On Mon, Aug 11, 2025 at 9:42 PM Mich Talebzadeh <mich.talebza...@gmail.com>
wrote:

> Hi Karthick,
>
> The problem seems to be that you were performing  transformation/recipe on
> three data frames without materialisation, then writing back to that target
> table. Each MERGE re-evaluated its “recipe” at a different time, so they
> saw different snapshots → flaky/empty results.
>
> Fix (short + sweet):
>
>    1. Freeze joined_df and each final DF *before any writes* (e.g., persist();
>    count() or localCheckpoint(eager=True)).
>    2.
>
>    Or write the three sources to temp tables first, then MERGE from those
>
>
> This example below is built on Parquet but shows the concept
>
>
> # 0)  Start Spark & clean a folder
> from pyspark.sql import SparkSession, functions as F
> import shutil
>
> spark = SparkSession.builder.appName("FreezeDemo-Parquet").getOrCreate()
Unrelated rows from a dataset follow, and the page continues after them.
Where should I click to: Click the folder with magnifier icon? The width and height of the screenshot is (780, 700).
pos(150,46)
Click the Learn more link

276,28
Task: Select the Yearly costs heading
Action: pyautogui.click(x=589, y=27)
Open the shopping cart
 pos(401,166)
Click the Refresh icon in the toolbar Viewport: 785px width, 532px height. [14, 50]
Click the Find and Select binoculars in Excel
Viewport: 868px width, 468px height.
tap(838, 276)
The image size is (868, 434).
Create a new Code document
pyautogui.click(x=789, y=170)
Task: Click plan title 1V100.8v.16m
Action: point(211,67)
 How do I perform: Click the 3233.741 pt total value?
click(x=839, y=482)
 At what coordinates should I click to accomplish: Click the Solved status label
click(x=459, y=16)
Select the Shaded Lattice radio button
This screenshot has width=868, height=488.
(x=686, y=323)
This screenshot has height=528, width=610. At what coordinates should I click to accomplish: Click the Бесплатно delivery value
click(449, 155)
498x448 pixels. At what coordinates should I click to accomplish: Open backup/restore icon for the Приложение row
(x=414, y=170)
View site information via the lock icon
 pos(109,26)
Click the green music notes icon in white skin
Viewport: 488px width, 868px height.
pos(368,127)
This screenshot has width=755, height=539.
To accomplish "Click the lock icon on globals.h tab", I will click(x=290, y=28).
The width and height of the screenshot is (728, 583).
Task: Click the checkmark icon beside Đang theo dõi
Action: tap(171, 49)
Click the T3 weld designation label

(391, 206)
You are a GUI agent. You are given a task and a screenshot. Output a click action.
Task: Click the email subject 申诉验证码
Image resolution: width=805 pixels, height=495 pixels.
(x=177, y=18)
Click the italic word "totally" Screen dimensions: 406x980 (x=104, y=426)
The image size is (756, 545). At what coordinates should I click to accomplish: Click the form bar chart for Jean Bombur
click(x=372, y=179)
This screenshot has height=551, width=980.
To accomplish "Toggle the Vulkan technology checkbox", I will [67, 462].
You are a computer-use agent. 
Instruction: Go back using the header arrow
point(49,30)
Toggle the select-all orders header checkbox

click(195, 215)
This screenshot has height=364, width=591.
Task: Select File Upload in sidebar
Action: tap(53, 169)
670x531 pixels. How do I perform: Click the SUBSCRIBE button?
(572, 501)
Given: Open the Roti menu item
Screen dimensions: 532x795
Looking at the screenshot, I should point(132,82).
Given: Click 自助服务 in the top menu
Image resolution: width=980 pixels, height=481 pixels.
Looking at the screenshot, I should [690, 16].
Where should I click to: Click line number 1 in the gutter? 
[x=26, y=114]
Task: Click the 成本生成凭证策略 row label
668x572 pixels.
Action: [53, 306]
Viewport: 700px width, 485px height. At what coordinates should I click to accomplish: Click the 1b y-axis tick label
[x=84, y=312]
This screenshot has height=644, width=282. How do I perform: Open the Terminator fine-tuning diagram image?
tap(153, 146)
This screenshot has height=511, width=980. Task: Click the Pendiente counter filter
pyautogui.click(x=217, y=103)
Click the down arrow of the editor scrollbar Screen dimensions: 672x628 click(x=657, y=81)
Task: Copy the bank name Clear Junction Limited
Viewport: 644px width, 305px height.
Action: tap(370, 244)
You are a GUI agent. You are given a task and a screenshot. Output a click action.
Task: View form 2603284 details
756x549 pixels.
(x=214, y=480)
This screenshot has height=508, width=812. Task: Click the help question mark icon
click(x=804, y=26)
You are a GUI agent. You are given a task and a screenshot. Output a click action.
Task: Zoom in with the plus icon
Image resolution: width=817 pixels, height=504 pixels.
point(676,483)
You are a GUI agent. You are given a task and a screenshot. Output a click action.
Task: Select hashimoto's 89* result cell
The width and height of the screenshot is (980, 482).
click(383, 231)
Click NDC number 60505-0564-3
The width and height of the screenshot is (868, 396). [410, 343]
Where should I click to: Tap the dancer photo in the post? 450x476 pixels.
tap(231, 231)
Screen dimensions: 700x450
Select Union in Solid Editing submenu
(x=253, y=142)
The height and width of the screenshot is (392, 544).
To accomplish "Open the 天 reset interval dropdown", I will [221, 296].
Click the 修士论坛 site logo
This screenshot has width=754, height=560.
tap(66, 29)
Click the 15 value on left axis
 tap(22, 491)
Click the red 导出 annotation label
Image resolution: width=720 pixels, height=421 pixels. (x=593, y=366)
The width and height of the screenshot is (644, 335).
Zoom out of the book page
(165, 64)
> spark.sparkContext.setLogLevel("ERROR")
>
> path = "/tmp/demo_table_parquet"
> shutil.rmtree(path, ignore_errors=True)
>
> # 1) Seed data
> spark.createDataFrame([(1,"A"), (2,"B")], "id INT, val STRING") \
>      .write.mode("overwrite").parquet(path)
>
> # 2) Build DF BEFORE first append (will NOT see id=3 because Parquet path
> listing was captured)
> df1 = spark.read.parquet(path).filter(F.col("id") > 0)
> print("== Old DF (built before append) — no id=3 ==")
> df1.show()
>
> # 3) Append id=3 and build a NEW DF (this one sees 1,2,3)
> spark.createDataFrame([(3,"C")], "id INT, val STRING") \
>      .write.mode("append").parquet(path)
> df2 = spark.read.parquet(path).filter(F.col("id") > 0)
> print("== New DF (after append) — has id=3 ==")
> df2.show()
>
> # 4) HARD FREEZE df2 BEFORE any further appends
> spark.sparkContext.setCheckpointDir("/tmp/spark_checkpoints")  # any
> writable path
> df2_frozen = df2.localCheckpoint(eager=True)
>
> # 5) Now append id=4 AFTER freezing
> spark.createDataFrame([(4,"D")], "id INT, val STRING") \
>      .write.mode("append").parquet(path)
>
> print("== Frozen snapshot (should NOT include id=4) ==")
> df2_frozen.show()   # expect only 1,2,3
>
> # Optional: prove live data now has 1,2,3,4
> print("== Fresh read (should include id=4) ==")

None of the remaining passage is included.